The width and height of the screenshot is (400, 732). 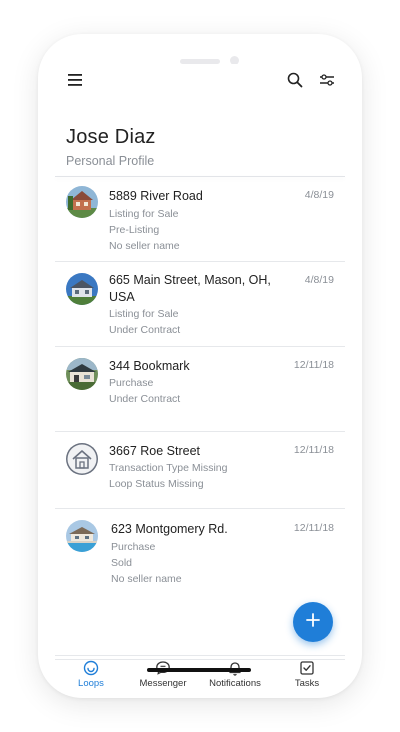 I want to click on home-indicator, so click(x=199, y=670).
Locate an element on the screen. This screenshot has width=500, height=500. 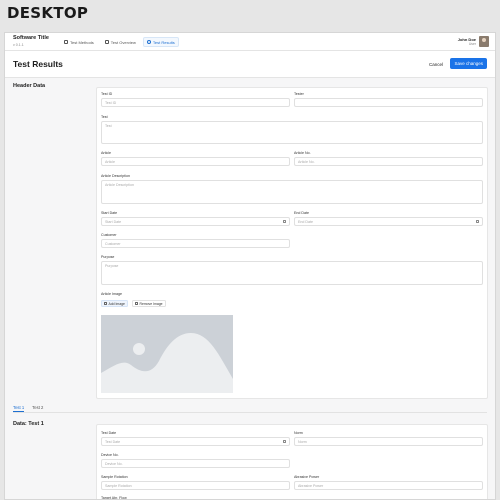
article-image-placeholder is located at coordinates (167, 354).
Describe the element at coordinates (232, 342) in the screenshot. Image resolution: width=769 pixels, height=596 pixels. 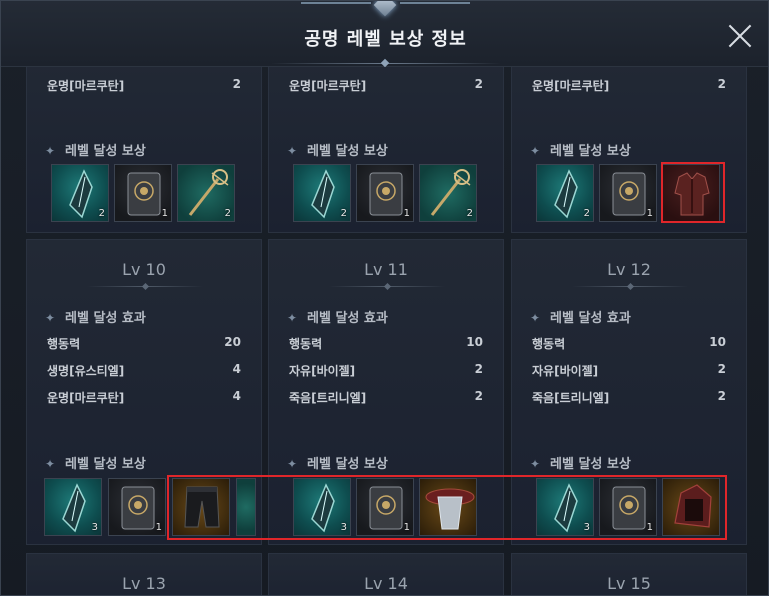
I see `stat-value: 20` at that location.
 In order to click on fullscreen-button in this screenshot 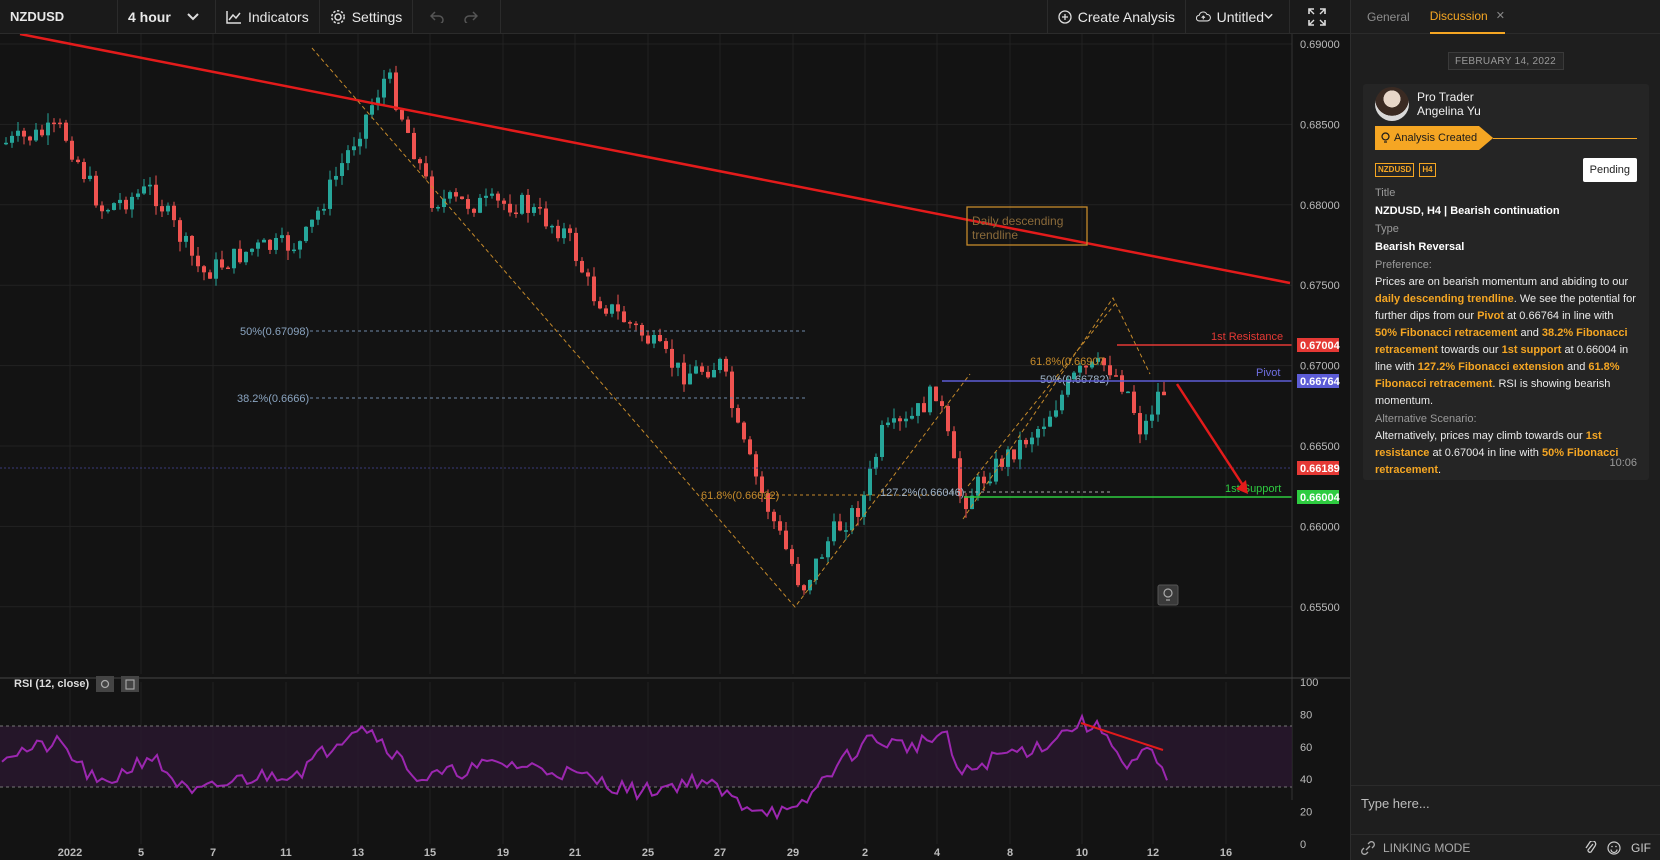, I will do `click(1320, 17)`.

EXERCISE REQUIREMENTS:
Quote the items above word for word, starting at the line that contains "Locate an element" and ending at the line that contains "article-image-placeholder is located", and leave the pictures out.

ANSWER FOR THIS EXERCISE:
Locate an element on the screen. This screenshot has width=500, height=500. 
article-image-placeholder is located at coordinates (167, 354).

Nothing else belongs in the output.